Last week we spent some time thinking about the little Slovak word “no,” which turns out to have a very far-reaching and subtle range of significance. Words can be broken down into what linguists call “function words” and “content words.” Now this is a simplification, but the significance of function words is to organize the flow of information of the expressions in which they occur. Consider the following sentence pair:
(i) John was fond of Mary
(ii) John was found by Mary
If we try to explain the significance of the words “of” and “by,” we might have some problems, especially if we think only of dictionary definitions. It would be far easier to reflect on how they function rather than what they mean, and much more productive, practically speaking! In the first sentence, “of” functions to link “Mary” to “fond” as its object. That is, the relationship between “fond” and “Mary” and “John” is identical to what we have in the following sentence:
(iii) John likes Mary
In comparison, “by” in (ii) tells us that “Mary” is linked to “found” as its subject, and that “John” should be interpreted as the object of the action of the verb, just as in (iv):
(iv) Mary found John
Returning to Slovak “no,” we can see that it works on a variety of functional planes. Signifying either affirmation or negation, it has an almost mathematical formulation: it is an ‘operator,’ specifically, a “polarity item” (+/-) which tells how the associated expression is to be taken. We also saw Slovak “no” signify something close to ‘but,’ another organizational concept, linking two grammatically identical but semantically variant expressions into a compound structure.
Other instances of Slovak “no,” where the English translation would be something like “well,” showcase the “modal function” of the word, where ‘modality’ can be summarized as reflecting the speakers’ feelings about the associated expression.
Contrasting with function words, content words carry the lion’s share of the specific information in expressions in which they occur. But what exactly is their “content”? As we attribute definitions to the content words of our language, how do we account for relationships that exist among them? Why are “hot” and “cold” opposites, but not “lollipop” and “diagonal”? How are “cause” and “coerce” related? And do “boy” and “lad” really mean the same thing?
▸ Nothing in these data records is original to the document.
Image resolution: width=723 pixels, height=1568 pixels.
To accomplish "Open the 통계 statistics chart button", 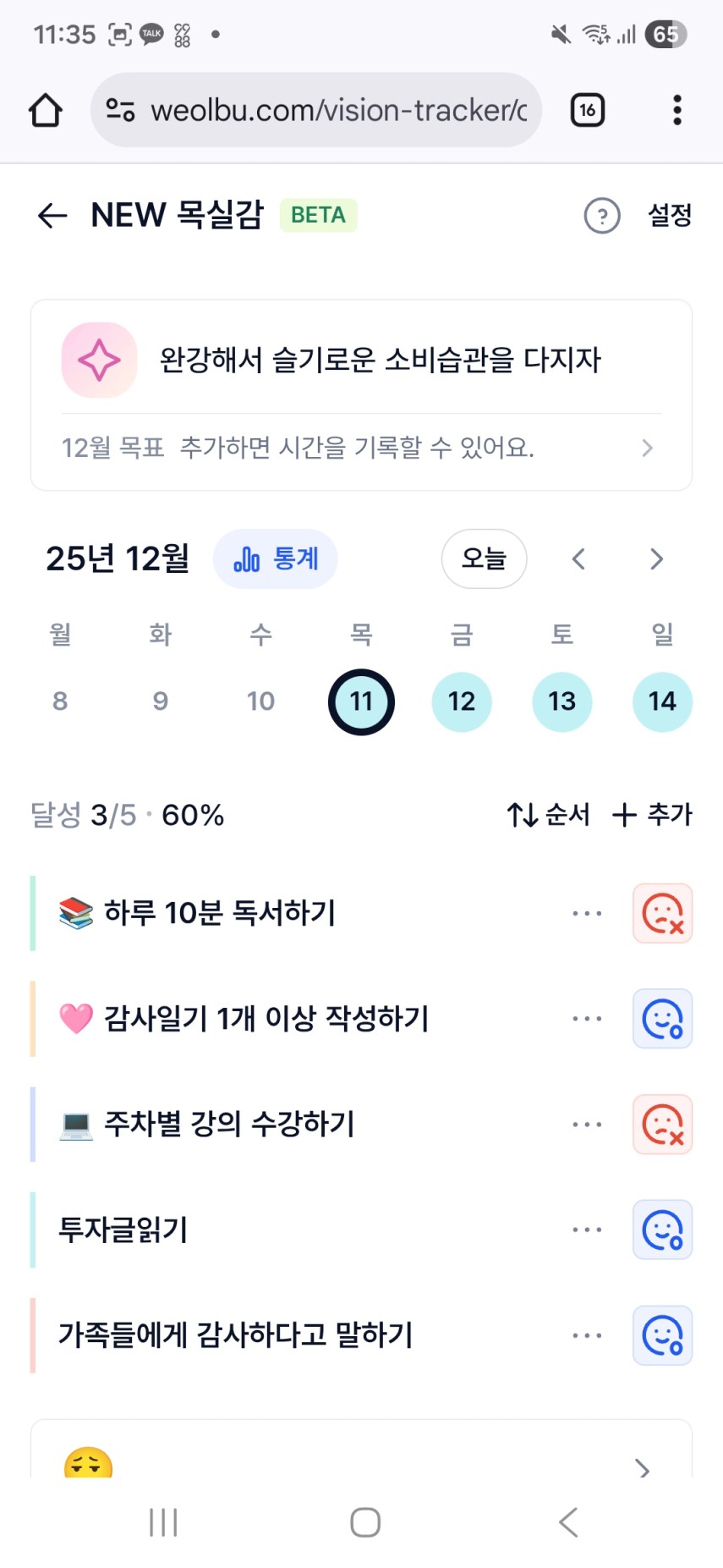I will (276, 559).
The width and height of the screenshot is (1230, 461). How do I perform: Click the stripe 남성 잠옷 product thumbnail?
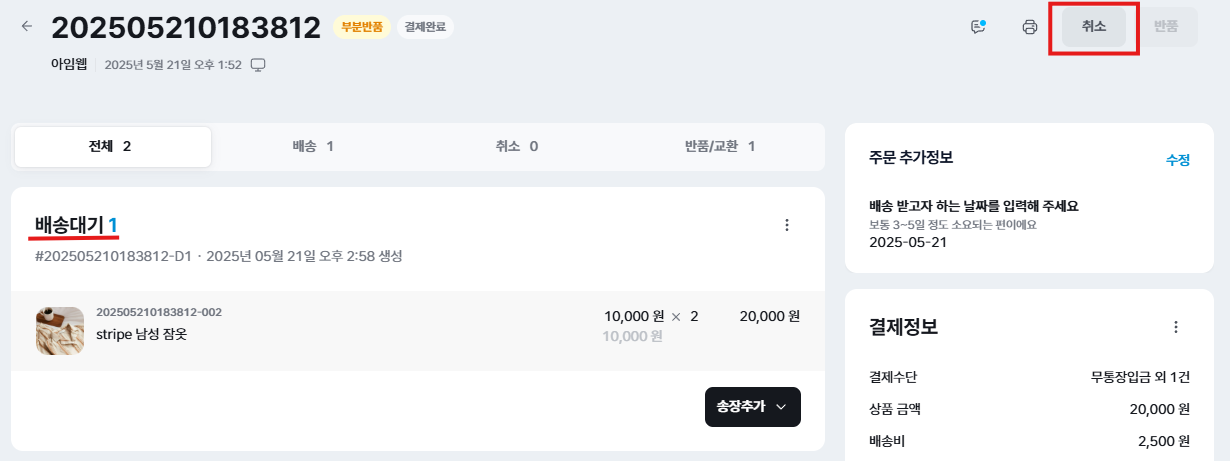(60, 331)
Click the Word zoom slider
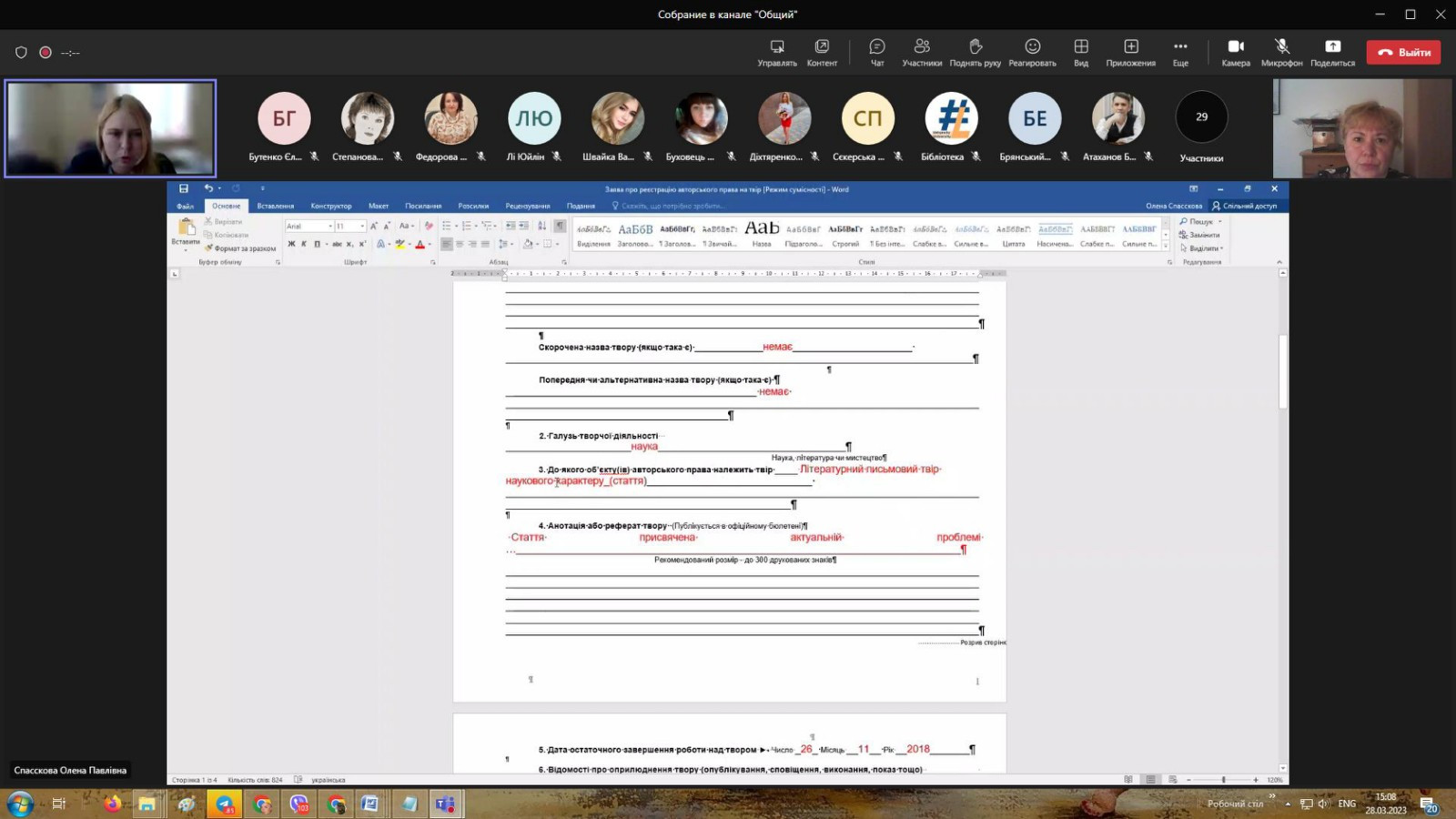Image resolution: width=1456 pixels, height=819 pixels. (1223, 780)
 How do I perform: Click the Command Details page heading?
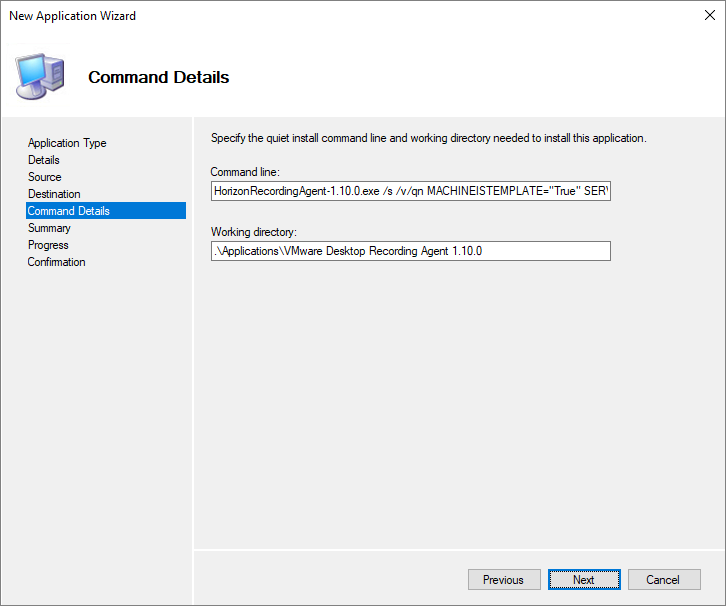158,77
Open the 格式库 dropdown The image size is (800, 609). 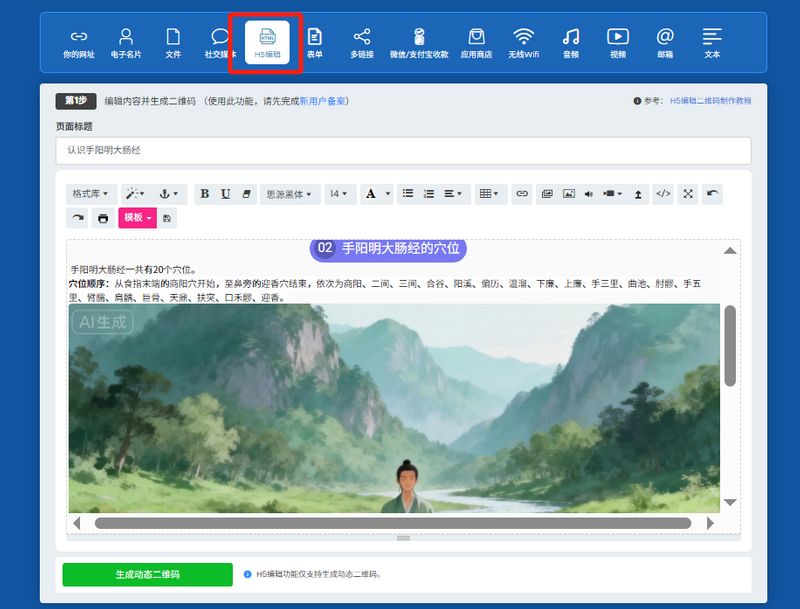(91, 194)
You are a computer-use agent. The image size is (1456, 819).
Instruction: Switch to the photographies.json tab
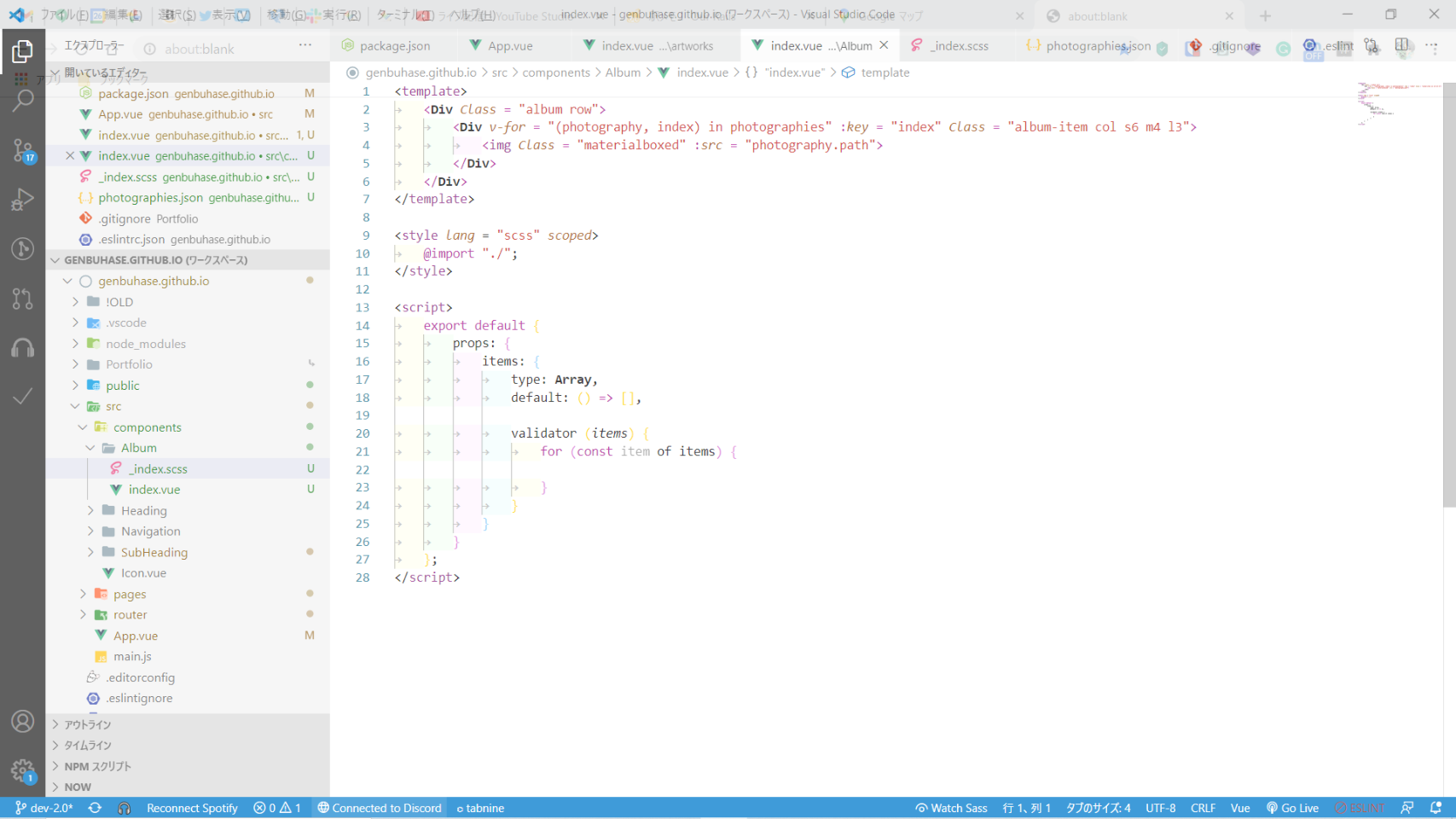tap(1097, 46)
At the top of this essay is a photo of a t-shirt that I’ve been wearing around Slovakia. What is it that caused someone—the creator of this t-shirt—to select these words in particular? Why do Slovaks often laugh at me when they notice what is printed there? What can we glean about the nature of ‘meaning’ by thinking about other words that would be appropriate for this shirt. I suspect that these might be candidates: “burčiak,” “žinčica” . . . . Can you think of others?